INFORMATION:
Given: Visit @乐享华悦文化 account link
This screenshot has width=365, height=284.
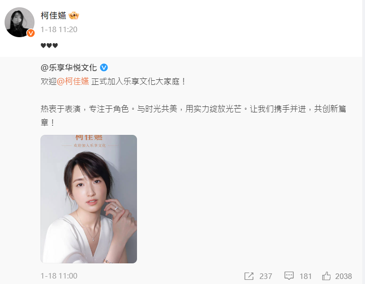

---

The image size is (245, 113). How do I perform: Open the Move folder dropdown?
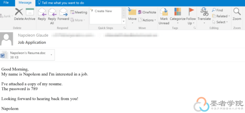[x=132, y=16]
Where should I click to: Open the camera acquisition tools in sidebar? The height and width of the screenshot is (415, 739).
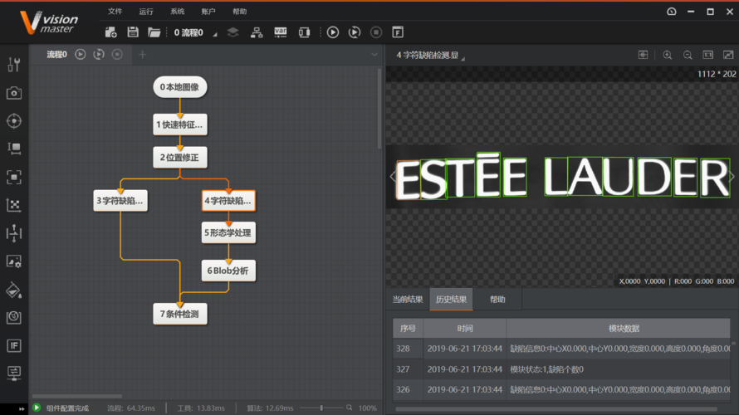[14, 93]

==

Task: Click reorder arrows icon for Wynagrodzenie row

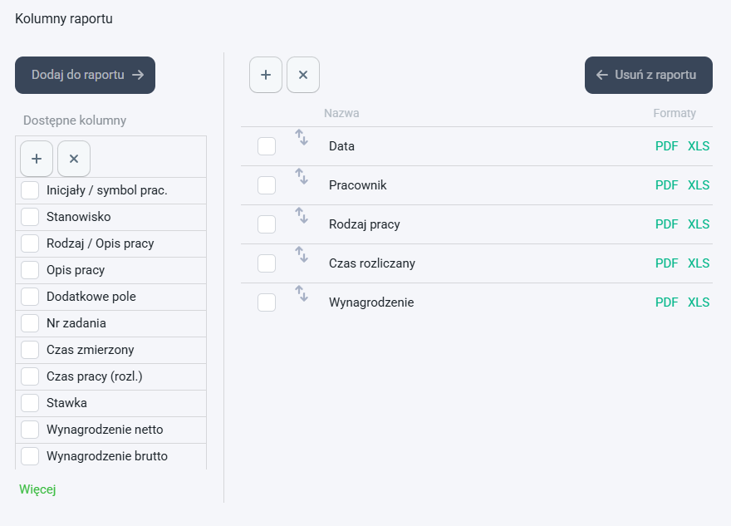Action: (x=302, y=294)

TASK OBJECTIVE: One stretch of the lines above is wanted, from the line that contains "Given: Visit @乐享华悦文化 account link" through the line that contains "This screenshot has width=365, height=284.". Output it exactly.

REPLY:
Given: Visit @乐享华悦文化 account link
This screenshot has width=365, height=284.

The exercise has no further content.